◆ Required actions:
• a. Write out everything in the thread about viewing an R6 on a laptop screen from "# R6 view on" down to "is done exactly?".
• b. Continue the forum thread about viewing an R6 on a laptop screen from the point where it stops.
* START Given passage *
# R6 view on laptop screen



## justonemore (Jan 17, 2021)

Hey folks. Im wanting to view the display from my R6 directly on my laptop screen exactly as it would show in the back LCD. Not sure exactly what cable im going to need in order to do this but im assuming its done with just an HDMI cable of sorts. Anybody know how this is done exactly?


----------



## Joules (Jan 17, 2021)

Unless you have a very specialized laptop that has an HDMI Input, you will need a capture card if you actually want to grab that output from the screen.

Depending on what exactly you want to do, you just may want to look into USB tethering or using the Canon Webcam utility. But I guess you atcually want the on screen info and control elements displayed in the LiveView?


----------



## justonemore (Jan 17, 2021)

Joules said:


> Unless you have a very specialized laptop that has an HDMI Input, you will need a capture card if you actually want to grab that output from the screen.
> 
> Depending on what exactly you want to do, you just may want to look into USB tethering or using the Canon Webcam utility. But I guess you atcually want the on screen info and control elements displayed in the LiveView?


I just want to be able to scroll through the photos on my SD card without taking the SD out of the camera. Was thinking it could be good way to sort through the deletes and the keepers and just use the controls on the camera to do that. Its scrolling through my photos on bigger screen but using the camera controls to do it is what im going for


----------



## Joules (Jan 17, 2021)

justonemore said:


> I just want to be able to scroll through the photos on my SD card without taking the SD out of the camera. Was thinking it could be good way to sort through the deletes and the keepers and just use the controls on the camera to do that. Its scrolling through my photos on bigger screen but using the camera controls to do it is what im going for


Pretty niche use case, but if you really want to go through with it, search for HDMI USB Capture devices. Elgato is the name brand that is used widely across the game streaming community, but it is pricey and likely way overkill for what you are saying.
* END Given passage *
* START Material supplied *
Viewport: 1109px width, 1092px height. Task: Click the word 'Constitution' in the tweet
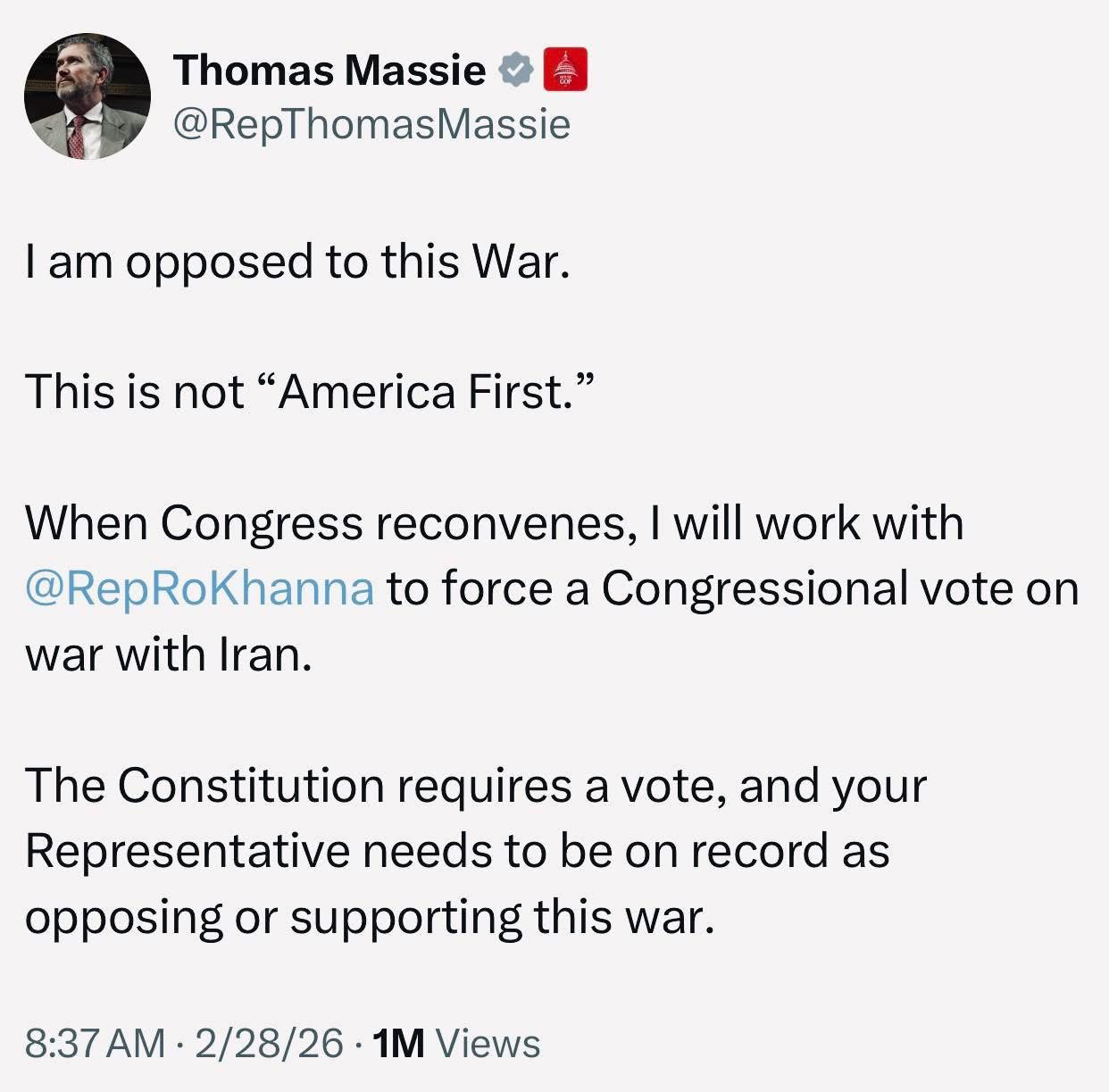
* END Material supplied *
* START Material supplied *
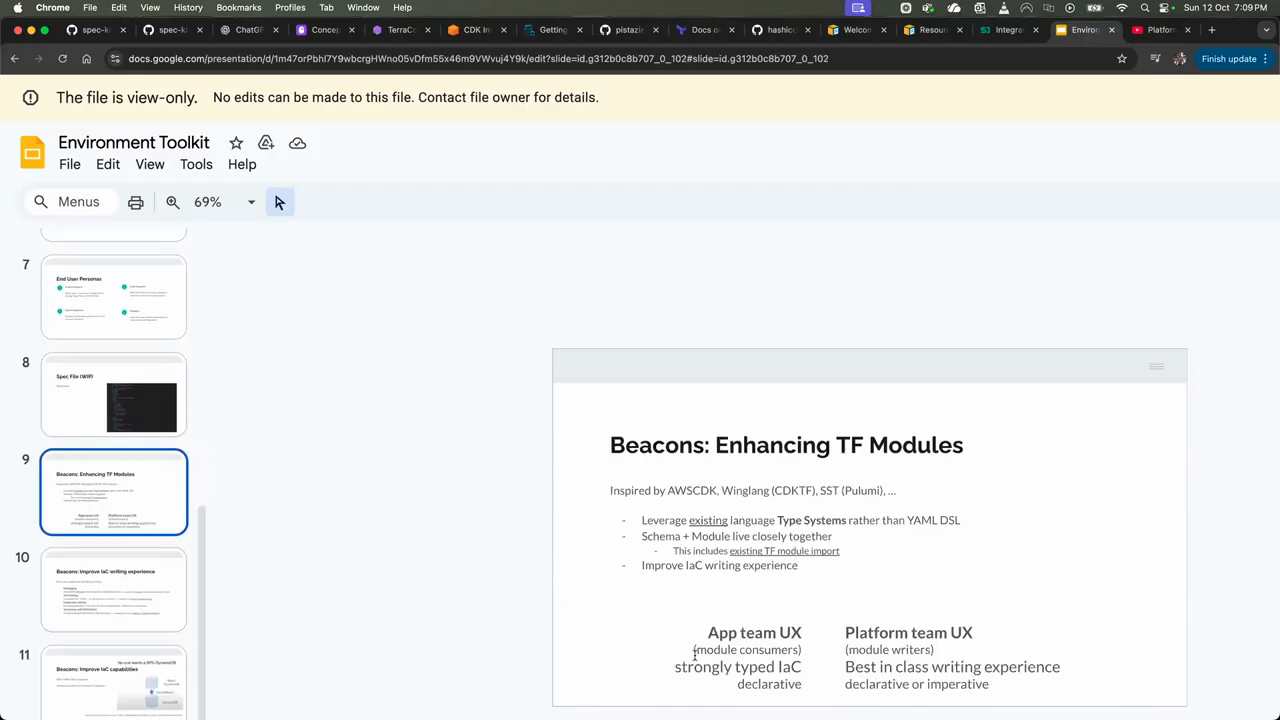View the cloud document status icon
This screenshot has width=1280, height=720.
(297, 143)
* END Material supplied *
◆ Per-task outputs:
• a.
# R6 view on laptop screen



## justonemore (Jan 17, 2021)

Hey folks. Im wanting to view the display from my R6 directly on my laptop screen exactly as it would show in the back LCD. Not sure exactly what cable im going to need in order to do this but im assuming its done with just an HDMI cable of sorts. Anybody know how this is done exactly?

• b.
Unless you really prefer the camera controls that much over mouse and keyboard, I would suggest just using the cable or setting up something with wifi if removing the card is such a hassle. Or you need to capture your HDMI output anyway, or have other uses for such hardware that justify the expense.


----------



## privatebydesign (Jan 17, 2021)

Joules said:


> Unless you have a very specialized laptop that has an HDMI Input, you will need a capture card if you actually want to grab that output from the screen.
> 
> Depending on what exactly you want to do, you just may want to look into USB tethering or using the Canon Webcam utility. But I guess you atcually want the on screen info and control elements displayed in the LiveView?


Thunderbolt and USB-C works as HDMI. Most modern computers have at least one USB-C. Of course that means you need a cable that is camera HDMI to laptop USB-C or a USB-C dock/dongle with HDMI.


----------



## privatebydesign (Jan 17, 2021)

justonemore said:


> Hey folks. Im wanting to view the display from my R6 directly on my laptop screen exactly as it would show in the back LCD. Not sure exactly what cable im going to need in order to do this but im assuming its done with just an HDMI cable of sorts. Anybody know how this is done exactly?


Specifically what computer do you have?


----------



## justonemore (Jan 17, 2021)

Joules said:


> Pretty niche use case, but if you really want to go through with it, search for HDMI USB Capture devices. Elgato is the name brand that is used widely across the game streaming community, but it is pricey and likely way overkill for what you are saying.
> 
> Unless you really prefer the camera controls that much over mouse and keyboard, I would suggest just using the cable or setting up something with wifi if removing the card is such a hassle. Or you need to capture your HDMI output anyway, or have other uses for such hardware that justify the expense.


I imagined it would been a bit more straight forward. Im just so use to the interface on the camera. Particularly usefel for deleting RAW+JPEG simultaneously


----------



## justonemore (Jan 17, 2021)

privatebydesign said:


> Specifically what computer do you have?


ASUS laptop


----------



## justonemore (Jan 17, 2021)

privatebydesign said:


> Thunderbolt and USB-C works as HDMI. Most modern computers have at least one USB-C. Of course that means you need a cable that is camera HDMI to laptop USB-C or a USB-C dock/dongle with HDMI.


"camera HDMI to laptop USB-C " well that could be the ticket if you think it would work. Is that a hunch you have or do you know for certain that it would work?


----------



## privatebydesign (Jan 17, 2021)

justonemore said:


> ASUS laptop


What model/year? We need to know the ports you have, specifically do you have an HDMI port or USB-C port or Thunderbolt port?


----------



## privatebydesign (Jan 17, 2021)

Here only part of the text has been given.